Step 2: Run and Test the Chatbot

Node.js:

Navigate to learn-redis-langcache/projects/chatbot-project.
Run node index.js.

Python:

Navigate to learn-redis-langcache/projects/chatbot-project.
Run python chatbot.py.

Testing Scenario:

First Interaction (Cache Miss):
- You: Hello there!
- Bot: Cache Miss. Calling Mock LLM...
- Bot: Hello there! How can I assist you today? (and “Response stored…”)
Second Interaction (Cache Hit):
- You: Hi!
- Bot: Bot (from Cache, score: X.XXX): Hello there! How can I assist you today? (Notice the “from Cache” and the score, and much faster response).
Another First Interaction (Cache Miss):
- You: What are your product's capabilities?
- Bot: Cache Miss. Calling Mock LLM...
- Bot: Our latest product features include AI-powered analytics...
Another Second Interaction (Cache Hit):
- You: Tell me about the product features.
- Bot: Bot (from Cache, score: X.XXX): Our latest product features include AI-powered analytics...
Completely New Question (Cache Miss):
- You: What is the meaning of life?
- Bot: Cache Miss. Calling Mock LLM...
- Bot: I'm a simple mock LLM. You asked: "What is the meaning of life?". I don't have a specific answer for that, but I can learn!

Observe the “Cache Miss” messages when a new or semantically distinct query is made, and the “Cache Hit” messages (with a much faster response time) when a similar query is repeated.

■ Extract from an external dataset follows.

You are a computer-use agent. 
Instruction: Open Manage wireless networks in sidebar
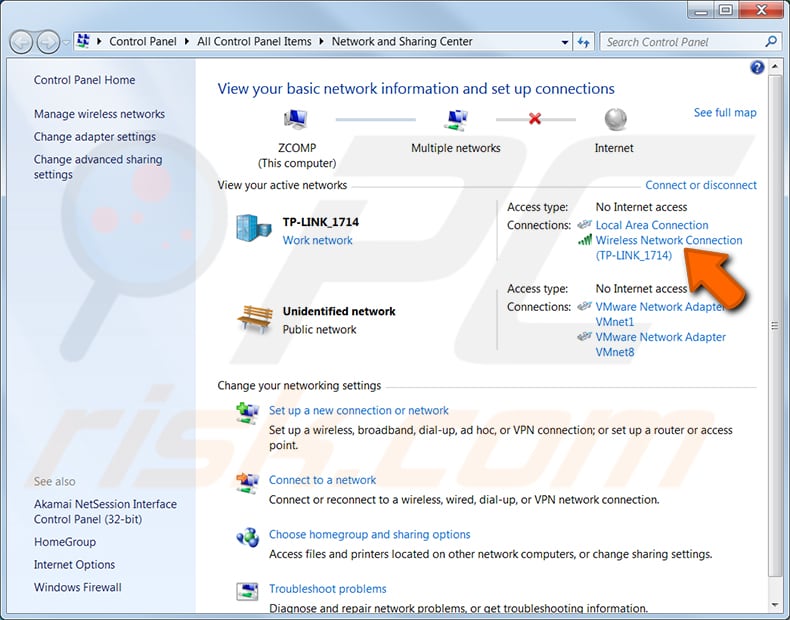point(99,114)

Step 3: Experiment and Refine

Challenge Yourself:

Adjust similarity_threshold:
- Change similarity_threshold in the search call (e.g., to 0.95 for stricter matches or 0.7 for looser matches). Rerun your chatbot and observe how the cache hit/miss behavior changes.
Add more mock LLM responses:
- Expand your mockLlmResponse (Node.js) or mock_llm_response (Python) function with more predefined questions and answers. Test if LangCache correctly identifies semantic similarities.
Implement Per-Entry TTL:
- Modify the langCache.set call to include a ttl for certain types of responses. For example, if a question is about “today’s news,” set a short TTL (e.g., 3600 seconds = 1 hour).
- Test by asking a time-sensitive question, waiting for the TTL to expire, and then asking it again.

Add user-specific context using Attributes:

Modify the chat function to accept a user_id (e.g., a simple hardcoded string or ask the user for it at the start).
Store and retrieve responses using this user_id as an attribute. This ensures that one user’s cached responses don’t interfere with another’s if the context is user-specific.

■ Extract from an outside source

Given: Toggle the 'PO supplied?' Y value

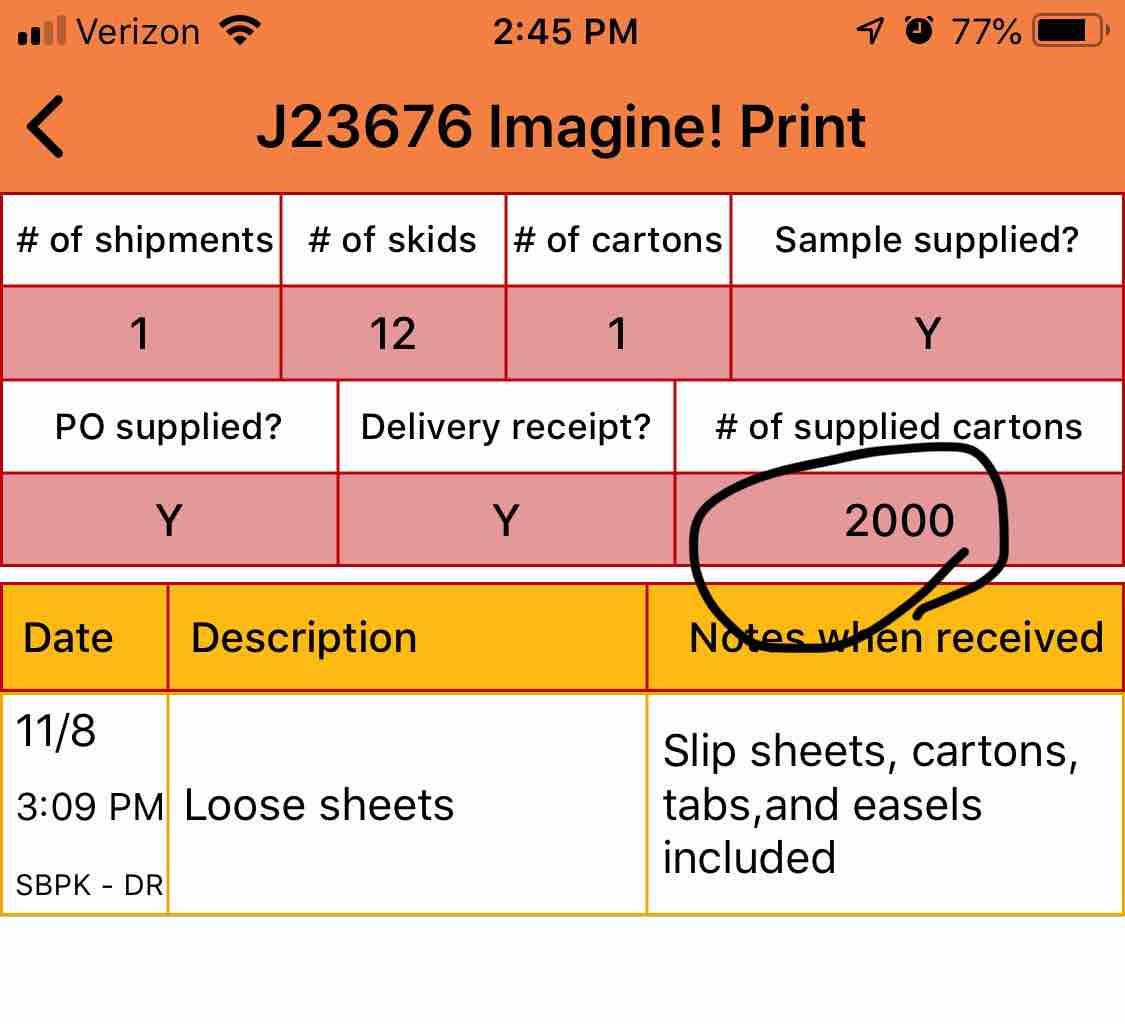Looking at the screenshot, I should point(169,520).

Hint for user-specific context:

# Python
user_id = "user_A" # Or get from input
# Store:
await lang_cache.set(prompt=query, response=response, metadata={"user_id": user_id})
# Search:
cache_results = await lang_cache.search(prompt=query, attributes={"user_id": user_id})

// Node.js
const userId = "user_A"; // Or get from input
// Store:
await langCache.set({ prompt: query, response: response, attributes: { userId: userId } });
// Search:
const cacheResults = await langCache.search({ prompt: query, attributes: { userId: userId } });

This project provides a practical foundation for integrating Redis LangCache into real-world AI applications. By actively experimenting with parameters and features, you’ll gain deeper insights into its capabilities.